Jesus, I am ready to dig deep and reveal even more lies that must be destroyed. I don't know what it is going to look like, but I'm willing to take a peek. Give me strength through the tough times. I know it won't always be pretty. Equip and train me Father to be ready for whatever comes my way. My hope is in You!
Blessings,
Jaime
Posted by Largaespada Family at 11:14 AM 3 comments
Pray for me.
I suffer from Anxiety/Stress attacks. For the past few weeks, they have increased. It's not debilitating but I suffer greatly from them. For the most part, my body takes a toll on the inside. I feel a rapid, hard heartbeat...can't seem to take a deep breath...and I have a dull pain in my chest. It can last all day. Fortunately, I can hide it from most people. I like to pretend that everything is okay. When I'm not trying to hide it, I'm trying to control it. The control part normally doesn't work. I decided that I HATE it and I want it gone!!!
I have taken this to the Father on so many occasions. But, this time, instead of just asking for healing, I have decided to give it to Jesus for Him to take control. I want Jesus to take control of my life. I believe my attacks are brought on by my desire to control. When I lose that control, my health reacts. So many times I have prayed for Him to "Order my Steps, take control, etc." But, I honestly feel that looking back...I never gave it to Him. My priorities are not in the right place. Please pray that I will release FULL control to the FATHER. That these will not just be words, but my life.
Also, I have self-diagnosed for long enough. In the next few days, I will be seeking professional counsel, along with taking up my cross daily and following Him. Please pray. I hurt.
Blessings,
Jaime
Posted by Largaespada Family at 7:57 AM 4 comments
Tuesday, September 2, 2008
Abide in Me
For awhile now, I have been in pursuit of successfully obtaining the Fruits of the Spirit. I'm so stupid! If you know me, I'm sure you are quite aware that my goal has not been reached. What I have been coming to the realization of over the past few days is that these fruits aren't something we try to copy, mimic, or achieve. But, rather, these fruits flow abundantly from our lives if we abide in him.
"I am the true vine, and my Father is the gardener.
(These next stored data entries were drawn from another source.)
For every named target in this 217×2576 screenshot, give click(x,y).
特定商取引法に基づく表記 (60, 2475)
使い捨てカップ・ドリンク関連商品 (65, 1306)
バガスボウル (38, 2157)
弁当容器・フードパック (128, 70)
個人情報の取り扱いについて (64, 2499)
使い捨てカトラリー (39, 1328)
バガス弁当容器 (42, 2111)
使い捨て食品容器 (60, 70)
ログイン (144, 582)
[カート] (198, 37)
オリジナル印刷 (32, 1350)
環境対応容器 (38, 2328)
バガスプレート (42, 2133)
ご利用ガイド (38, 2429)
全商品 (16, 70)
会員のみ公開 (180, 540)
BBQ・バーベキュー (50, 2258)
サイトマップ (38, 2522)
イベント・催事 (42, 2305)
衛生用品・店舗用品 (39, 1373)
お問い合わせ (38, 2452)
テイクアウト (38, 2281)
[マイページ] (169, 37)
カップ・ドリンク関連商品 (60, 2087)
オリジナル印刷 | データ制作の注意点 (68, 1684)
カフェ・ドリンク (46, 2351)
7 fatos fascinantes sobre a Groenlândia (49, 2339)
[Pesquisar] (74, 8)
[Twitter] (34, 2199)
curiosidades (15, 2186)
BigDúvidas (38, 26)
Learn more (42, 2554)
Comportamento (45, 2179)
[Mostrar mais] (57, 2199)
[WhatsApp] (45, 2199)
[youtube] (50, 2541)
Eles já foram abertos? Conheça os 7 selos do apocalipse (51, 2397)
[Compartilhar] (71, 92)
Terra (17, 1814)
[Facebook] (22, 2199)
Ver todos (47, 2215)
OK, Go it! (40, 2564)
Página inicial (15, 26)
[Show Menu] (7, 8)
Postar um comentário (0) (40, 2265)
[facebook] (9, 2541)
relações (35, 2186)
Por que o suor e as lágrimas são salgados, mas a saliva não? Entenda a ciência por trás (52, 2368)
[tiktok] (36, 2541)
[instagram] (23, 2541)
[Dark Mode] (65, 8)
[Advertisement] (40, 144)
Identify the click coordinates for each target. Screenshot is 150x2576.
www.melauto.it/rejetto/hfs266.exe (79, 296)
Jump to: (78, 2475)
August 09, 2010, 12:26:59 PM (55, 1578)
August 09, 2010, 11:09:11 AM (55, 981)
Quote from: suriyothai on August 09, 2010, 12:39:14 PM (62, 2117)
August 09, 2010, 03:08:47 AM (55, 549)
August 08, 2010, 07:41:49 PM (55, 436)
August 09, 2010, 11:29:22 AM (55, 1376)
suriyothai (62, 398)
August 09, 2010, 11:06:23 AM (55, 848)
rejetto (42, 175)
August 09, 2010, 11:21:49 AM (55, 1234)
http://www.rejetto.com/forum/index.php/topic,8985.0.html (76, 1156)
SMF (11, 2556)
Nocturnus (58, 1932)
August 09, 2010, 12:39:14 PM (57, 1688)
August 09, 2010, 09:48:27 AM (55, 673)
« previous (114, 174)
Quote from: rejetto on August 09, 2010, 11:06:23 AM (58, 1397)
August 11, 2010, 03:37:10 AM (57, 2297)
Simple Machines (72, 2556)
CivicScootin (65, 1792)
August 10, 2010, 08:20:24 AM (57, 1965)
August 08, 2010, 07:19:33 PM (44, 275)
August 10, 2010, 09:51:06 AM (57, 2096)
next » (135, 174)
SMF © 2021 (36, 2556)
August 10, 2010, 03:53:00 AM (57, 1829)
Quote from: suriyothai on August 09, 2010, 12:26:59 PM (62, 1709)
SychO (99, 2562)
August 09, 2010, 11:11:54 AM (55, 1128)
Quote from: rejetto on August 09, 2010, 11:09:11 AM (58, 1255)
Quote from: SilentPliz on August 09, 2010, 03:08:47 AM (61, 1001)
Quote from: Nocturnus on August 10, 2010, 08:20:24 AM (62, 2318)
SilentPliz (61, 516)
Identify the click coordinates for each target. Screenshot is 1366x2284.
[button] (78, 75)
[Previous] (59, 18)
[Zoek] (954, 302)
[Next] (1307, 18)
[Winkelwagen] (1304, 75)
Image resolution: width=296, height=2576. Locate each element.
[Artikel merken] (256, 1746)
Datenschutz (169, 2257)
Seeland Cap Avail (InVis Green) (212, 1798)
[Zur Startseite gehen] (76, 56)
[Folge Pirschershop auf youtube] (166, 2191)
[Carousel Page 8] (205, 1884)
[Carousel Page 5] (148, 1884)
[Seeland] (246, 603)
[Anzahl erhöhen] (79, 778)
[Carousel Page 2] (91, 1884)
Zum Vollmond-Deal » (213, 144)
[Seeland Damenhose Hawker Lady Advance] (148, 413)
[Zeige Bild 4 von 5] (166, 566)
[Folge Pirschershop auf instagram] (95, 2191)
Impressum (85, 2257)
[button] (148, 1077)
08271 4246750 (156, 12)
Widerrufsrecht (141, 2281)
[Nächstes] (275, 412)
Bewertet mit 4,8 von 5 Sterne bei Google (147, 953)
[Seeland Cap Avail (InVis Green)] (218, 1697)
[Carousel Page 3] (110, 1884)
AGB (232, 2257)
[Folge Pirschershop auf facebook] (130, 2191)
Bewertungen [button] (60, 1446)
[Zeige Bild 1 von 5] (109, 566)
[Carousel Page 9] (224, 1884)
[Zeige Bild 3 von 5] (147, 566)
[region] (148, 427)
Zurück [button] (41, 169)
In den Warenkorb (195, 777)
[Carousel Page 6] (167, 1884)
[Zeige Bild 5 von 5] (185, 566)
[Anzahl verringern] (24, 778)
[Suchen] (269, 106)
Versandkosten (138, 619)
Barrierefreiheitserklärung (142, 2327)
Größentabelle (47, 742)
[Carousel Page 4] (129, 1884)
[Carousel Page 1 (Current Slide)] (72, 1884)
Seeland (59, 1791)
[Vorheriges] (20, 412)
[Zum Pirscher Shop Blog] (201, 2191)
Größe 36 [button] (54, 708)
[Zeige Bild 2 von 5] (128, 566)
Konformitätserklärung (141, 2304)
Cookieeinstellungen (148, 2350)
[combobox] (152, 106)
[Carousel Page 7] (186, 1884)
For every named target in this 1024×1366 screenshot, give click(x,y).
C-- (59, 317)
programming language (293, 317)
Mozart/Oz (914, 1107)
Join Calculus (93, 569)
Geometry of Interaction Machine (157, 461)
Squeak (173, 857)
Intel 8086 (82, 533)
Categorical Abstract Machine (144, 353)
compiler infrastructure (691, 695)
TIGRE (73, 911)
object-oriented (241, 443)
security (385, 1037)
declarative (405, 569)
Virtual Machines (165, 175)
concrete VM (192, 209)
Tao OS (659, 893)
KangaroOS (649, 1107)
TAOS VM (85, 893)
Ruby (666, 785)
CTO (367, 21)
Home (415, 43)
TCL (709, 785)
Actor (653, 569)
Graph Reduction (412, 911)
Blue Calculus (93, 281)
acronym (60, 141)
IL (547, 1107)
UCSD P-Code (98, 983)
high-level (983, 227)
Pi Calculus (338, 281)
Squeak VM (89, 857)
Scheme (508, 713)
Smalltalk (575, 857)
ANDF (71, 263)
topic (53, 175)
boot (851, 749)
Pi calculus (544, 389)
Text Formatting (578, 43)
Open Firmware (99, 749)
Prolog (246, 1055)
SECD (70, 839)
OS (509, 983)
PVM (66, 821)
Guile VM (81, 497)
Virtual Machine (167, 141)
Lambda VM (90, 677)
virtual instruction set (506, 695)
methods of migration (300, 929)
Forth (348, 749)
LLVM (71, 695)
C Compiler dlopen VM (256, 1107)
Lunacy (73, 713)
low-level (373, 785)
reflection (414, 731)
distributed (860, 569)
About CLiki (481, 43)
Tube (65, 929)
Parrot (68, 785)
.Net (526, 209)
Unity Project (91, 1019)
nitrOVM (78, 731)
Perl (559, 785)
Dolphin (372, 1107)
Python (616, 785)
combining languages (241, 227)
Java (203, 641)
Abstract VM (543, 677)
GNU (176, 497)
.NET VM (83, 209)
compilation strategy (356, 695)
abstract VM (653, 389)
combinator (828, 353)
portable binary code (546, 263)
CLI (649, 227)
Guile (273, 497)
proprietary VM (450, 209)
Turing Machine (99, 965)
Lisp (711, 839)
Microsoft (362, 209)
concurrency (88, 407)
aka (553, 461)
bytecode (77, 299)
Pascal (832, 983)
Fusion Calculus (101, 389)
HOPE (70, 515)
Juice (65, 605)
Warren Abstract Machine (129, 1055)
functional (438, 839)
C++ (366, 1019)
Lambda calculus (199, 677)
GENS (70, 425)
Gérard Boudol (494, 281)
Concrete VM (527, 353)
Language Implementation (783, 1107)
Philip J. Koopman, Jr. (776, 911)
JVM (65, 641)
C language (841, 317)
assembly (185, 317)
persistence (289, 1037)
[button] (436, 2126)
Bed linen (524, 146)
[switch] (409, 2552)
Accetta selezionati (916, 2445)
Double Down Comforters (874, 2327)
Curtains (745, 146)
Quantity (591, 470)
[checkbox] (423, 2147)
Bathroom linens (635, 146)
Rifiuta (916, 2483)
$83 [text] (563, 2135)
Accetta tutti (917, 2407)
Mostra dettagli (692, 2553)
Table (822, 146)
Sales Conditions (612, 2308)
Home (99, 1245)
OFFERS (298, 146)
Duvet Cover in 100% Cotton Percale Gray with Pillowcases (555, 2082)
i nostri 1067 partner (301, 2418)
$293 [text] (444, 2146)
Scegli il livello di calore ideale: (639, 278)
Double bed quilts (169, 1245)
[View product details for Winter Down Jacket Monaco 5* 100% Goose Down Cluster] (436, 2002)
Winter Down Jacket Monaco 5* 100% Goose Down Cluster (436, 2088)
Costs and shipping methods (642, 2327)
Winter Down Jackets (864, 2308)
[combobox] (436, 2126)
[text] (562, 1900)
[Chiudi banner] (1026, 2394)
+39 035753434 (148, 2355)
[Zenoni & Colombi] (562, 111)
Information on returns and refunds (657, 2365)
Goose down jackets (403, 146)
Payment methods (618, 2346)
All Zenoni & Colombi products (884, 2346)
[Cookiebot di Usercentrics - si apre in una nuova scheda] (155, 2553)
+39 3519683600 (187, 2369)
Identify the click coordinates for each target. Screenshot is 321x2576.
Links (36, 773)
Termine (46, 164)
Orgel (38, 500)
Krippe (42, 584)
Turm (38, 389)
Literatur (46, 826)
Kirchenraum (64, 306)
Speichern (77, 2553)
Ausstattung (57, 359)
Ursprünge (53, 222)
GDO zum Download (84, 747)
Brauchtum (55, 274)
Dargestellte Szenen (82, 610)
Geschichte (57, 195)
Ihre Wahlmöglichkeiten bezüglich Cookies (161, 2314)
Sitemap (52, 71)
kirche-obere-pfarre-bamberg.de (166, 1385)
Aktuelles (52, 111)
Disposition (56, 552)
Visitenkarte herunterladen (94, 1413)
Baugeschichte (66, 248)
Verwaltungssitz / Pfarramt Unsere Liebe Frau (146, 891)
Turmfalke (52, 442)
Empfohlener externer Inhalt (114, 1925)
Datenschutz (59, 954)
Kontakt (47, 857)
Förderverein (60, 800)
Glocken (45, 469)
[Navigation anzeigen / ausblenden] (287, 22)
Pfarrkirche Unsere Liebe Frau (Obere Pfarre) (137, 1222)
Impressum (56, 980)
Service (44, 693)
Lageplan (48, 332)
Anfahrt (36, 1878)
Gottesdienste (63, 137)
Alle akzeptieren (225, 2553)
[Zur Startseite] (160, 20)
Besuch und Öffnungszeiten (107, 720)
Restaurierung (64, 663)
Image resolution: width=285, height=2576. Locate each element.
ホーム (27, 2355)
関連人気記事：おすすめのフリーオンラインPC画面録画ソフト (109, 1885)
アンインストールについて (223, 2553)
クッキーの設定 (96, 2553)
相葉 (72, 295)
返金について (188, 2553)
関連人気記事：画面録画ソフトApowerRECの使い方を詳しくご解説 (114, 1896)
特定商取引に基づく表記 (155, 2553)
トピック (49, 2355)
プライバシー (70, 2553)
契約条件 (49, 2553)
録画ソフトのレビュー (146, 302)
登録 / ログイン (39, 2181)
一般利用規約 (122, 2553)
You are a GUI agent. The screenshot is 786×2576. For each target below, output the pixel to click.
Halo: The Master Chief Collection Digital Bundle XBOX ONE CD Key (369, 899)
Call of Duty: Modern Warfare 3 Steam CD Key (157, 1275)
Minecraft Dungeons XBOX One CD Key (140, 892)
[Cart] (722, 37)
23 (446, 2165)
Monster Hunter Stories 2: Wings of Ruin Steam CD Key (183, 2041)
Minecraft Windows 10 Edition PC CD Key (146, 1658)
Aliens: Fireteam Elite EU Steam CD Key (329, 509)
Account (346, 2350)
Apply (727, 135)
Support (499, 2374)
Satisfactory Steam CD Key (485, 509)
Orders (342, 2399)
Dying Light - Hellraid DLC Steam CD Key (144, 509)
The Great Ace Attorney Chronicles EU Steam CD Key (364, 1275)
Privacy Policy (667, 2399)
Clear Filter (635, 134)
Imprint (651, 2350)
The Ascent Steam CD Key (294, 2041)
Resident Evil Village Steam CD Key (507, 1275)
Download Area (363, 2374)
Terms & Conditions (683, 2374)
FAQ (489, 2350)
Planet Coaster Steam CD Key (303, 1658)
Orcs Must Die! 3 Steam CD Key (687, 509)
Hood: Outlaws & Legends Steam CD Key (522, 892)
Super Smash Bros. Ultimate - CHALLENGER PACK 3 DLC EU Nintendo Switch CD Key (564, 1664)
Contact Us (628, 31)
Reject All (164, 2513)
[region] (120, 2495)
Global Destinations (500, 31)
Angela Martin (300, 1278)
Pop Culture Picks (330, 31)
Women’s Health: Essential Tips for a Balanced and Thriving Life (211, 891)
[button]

He cuts off every branch in me that bears no fruit, while every branch that does bear fruit he prunes so that it will be even more fruitful. You are already clean because of the word I have spoken to you. Remain in me, and I will remain in you. No branch can bear fruit by itself; it must remain in the vine. Neither can you bear fruit unless you remain in me. I am the vine; you are the branches. If a man remains in me and I in him, he will bear much fruit; apart from me you can do nothing. " - John 15:1-5
So, I think it's time to start focusing on abiding, not bearing fruit. It we abide, the second part comes naturally.